The American Enterprise

| July 01, 2001 | Bolick, Clint | COPYRIGHT 2001 The American Enterprise, a national magazine of politics, business and culture (TEAmag.com). This material is published under license from the publisher through the Gale Group, Farmington Hills, Michigan.  All inquiries regarding rights should be directed to the Gale Group. (Hide copyright information)Copyright

Only One Place of Redress: African Americans, Labor Regulations, & the Courts From Reconstruction to the New Deal By David E. Bernstein Duke University Press, 191 pages, $39.95

Jim Crow segregation is widely considered an historical relic, long ago meeting its well-deserved demise. But in the realm of enterprise, there are pervasive laws at every level of government hampering the ability of minorities and the poor to earn a living, almost as if Jim Crow lived on.

Legal scholars and historians have written much about segregation laws and other blatant examples of discriminatory state action against African Americans, notes author David Bernstein, an associate professor at George Mason University School of Law. By contrast, the literature on more subtle discriminatory laws, such as labor legislation that served to restrict African Americans' access to the labor market, is sparse.

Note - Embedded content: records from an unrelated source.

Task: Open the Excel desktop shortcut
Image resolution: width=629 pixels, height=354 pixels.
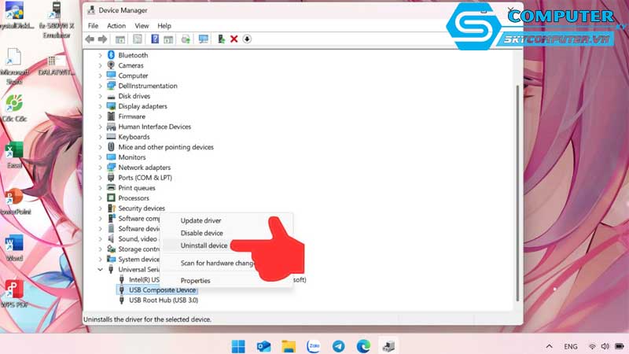Action: [13, 153]
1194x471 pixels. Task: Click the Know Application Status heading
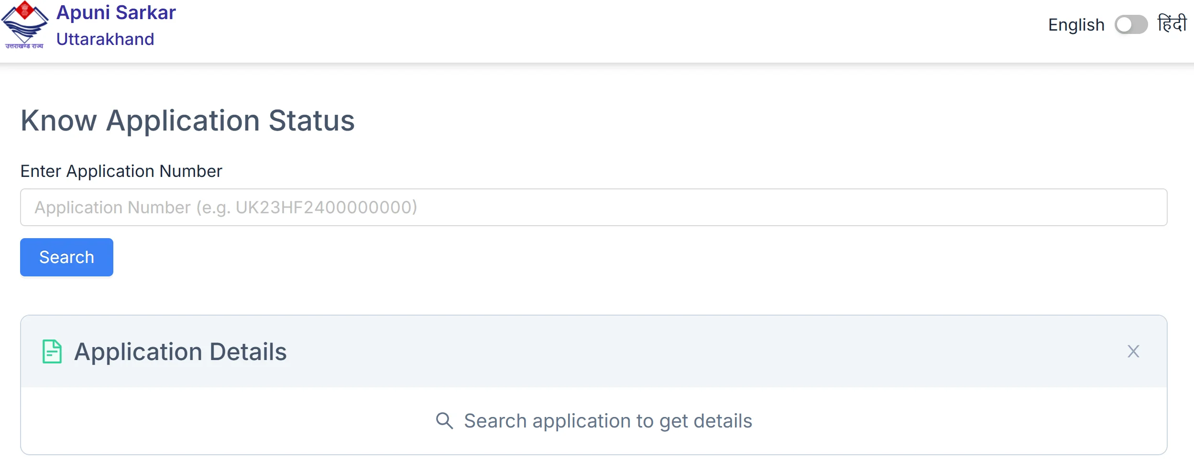tap(187, 120)
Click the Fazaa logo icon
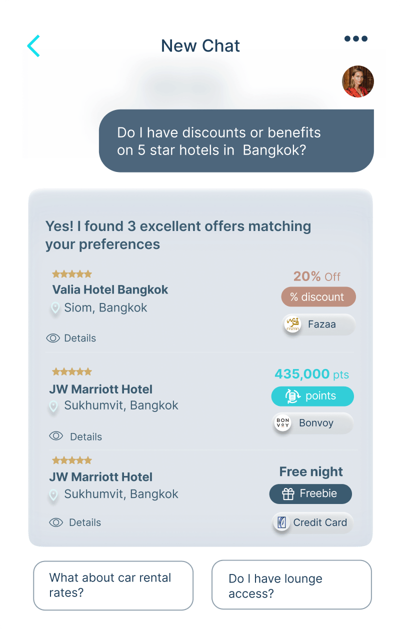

Bernstein sets out to fill the gap in Only One Place of Redress, chronicling the blizzard of national, state, and local laws that discouraged enterprise among blacks and immigrants from the Civil War to the New Deal. Many of the laws were not overtly aimed at blacks or other minorities, but their impact was felt most keenly there. Occupational licensing laws, for example, especially hurt blacks and other newcomers. Many such laws remain on the books today. Licensing laws effectively cut off the lower rungs of the economic ladder for people with little capital or formal education.

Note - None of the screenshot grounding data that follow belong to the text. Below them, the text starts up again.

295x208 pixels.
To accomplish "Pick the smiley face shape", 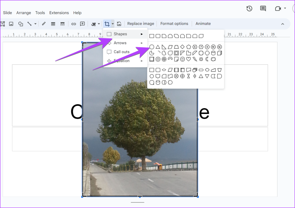I will click(182, 59).
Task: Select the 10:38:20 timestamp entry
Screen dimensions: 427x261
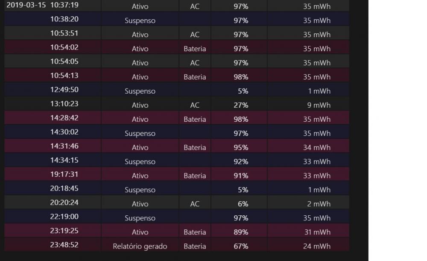Action: pos(64,20)
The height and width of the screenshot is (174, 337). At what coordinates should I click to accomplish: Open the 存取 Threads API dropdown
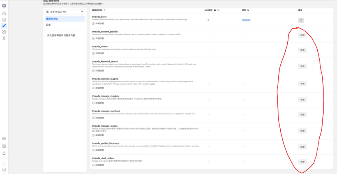pos(65,12)
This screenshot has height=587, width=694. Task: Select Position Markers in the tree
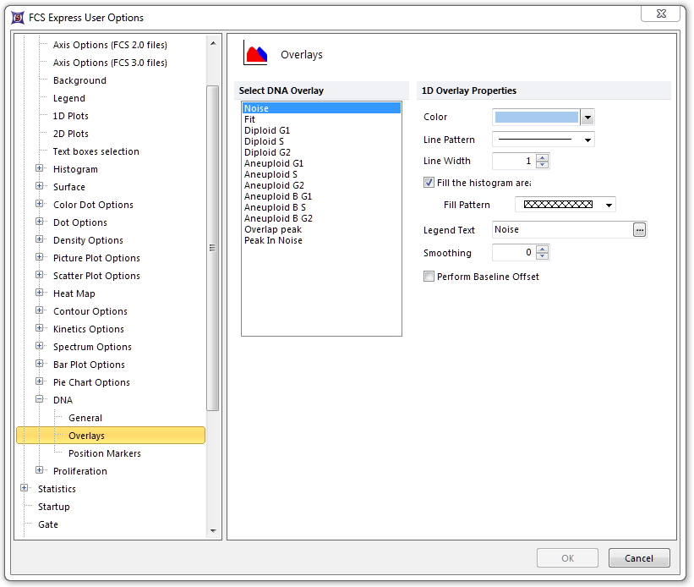[x=104, y=453]
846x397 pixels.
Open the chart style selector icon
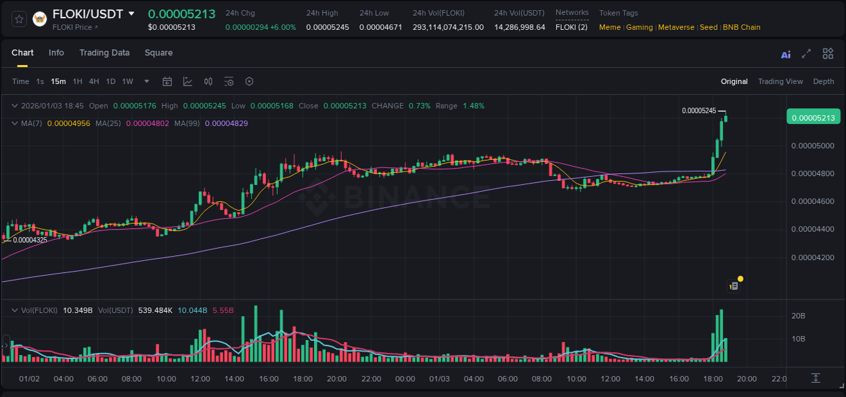pyautogui.click(x=187, y=81)
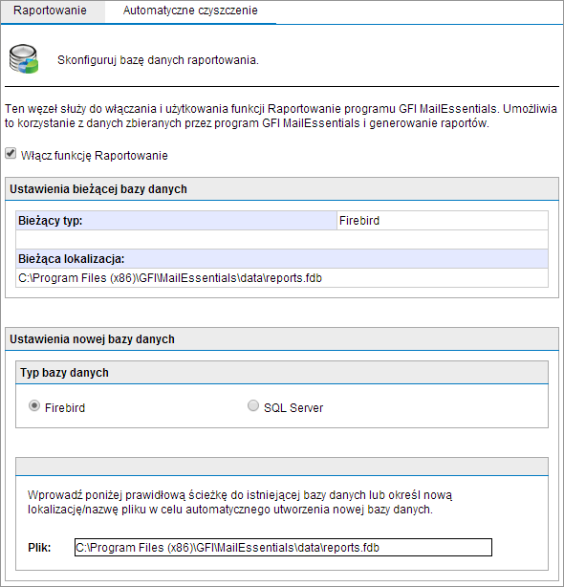This screenshot has height=587, width=564.
Task: Select the Firebird database type radio button
Action: (34, 405)
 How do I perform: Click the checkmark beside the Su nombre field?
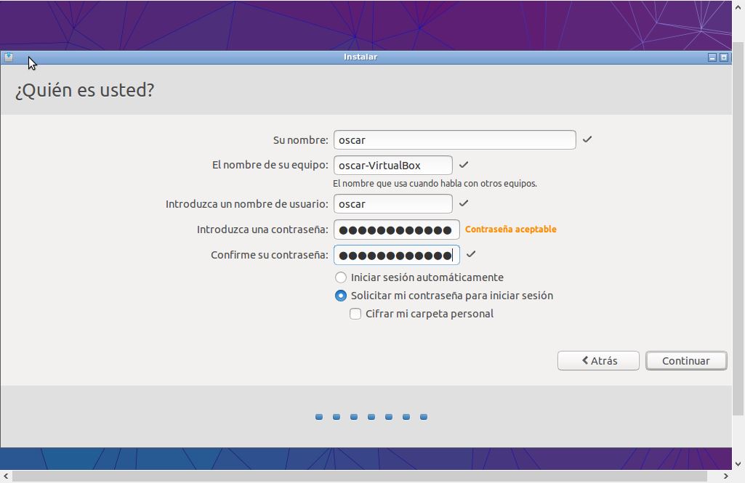tap(587, 139)
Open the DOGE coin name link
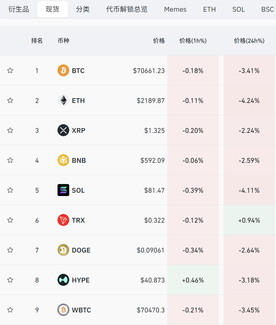The image size is (276, 325). [81, 250]
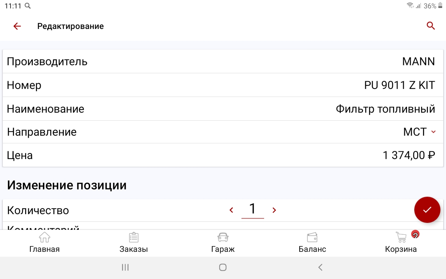Open search via magnifier icon
The height and width of the screenshot is (279, 446).
pyautogui.click(x=431, y=26)
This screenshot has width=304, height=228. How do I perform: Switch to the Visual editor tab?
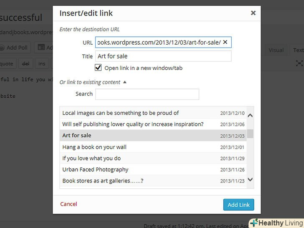click(276, 50)
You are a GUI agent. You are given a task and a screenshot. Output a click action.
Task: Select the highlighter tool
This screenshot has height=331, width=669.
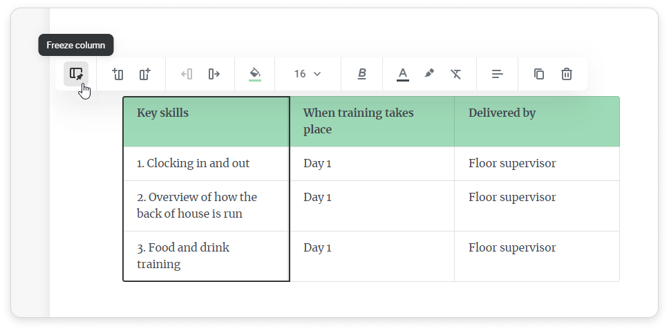(x=429, y=74)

The Davis-Bacon Act exemplified the protectionist laws of the first half of the twentieth century. The law originally was proposed in 1927 by Rep. Robert Bacon of Long Island, who was alarmed about low-paid black Southerners coming into his district and taking jobs away from white, unionized construction workers. By 1931, when the Depression intensified competition for scarce jobs, the law was enacted, requiring contractors to pay ...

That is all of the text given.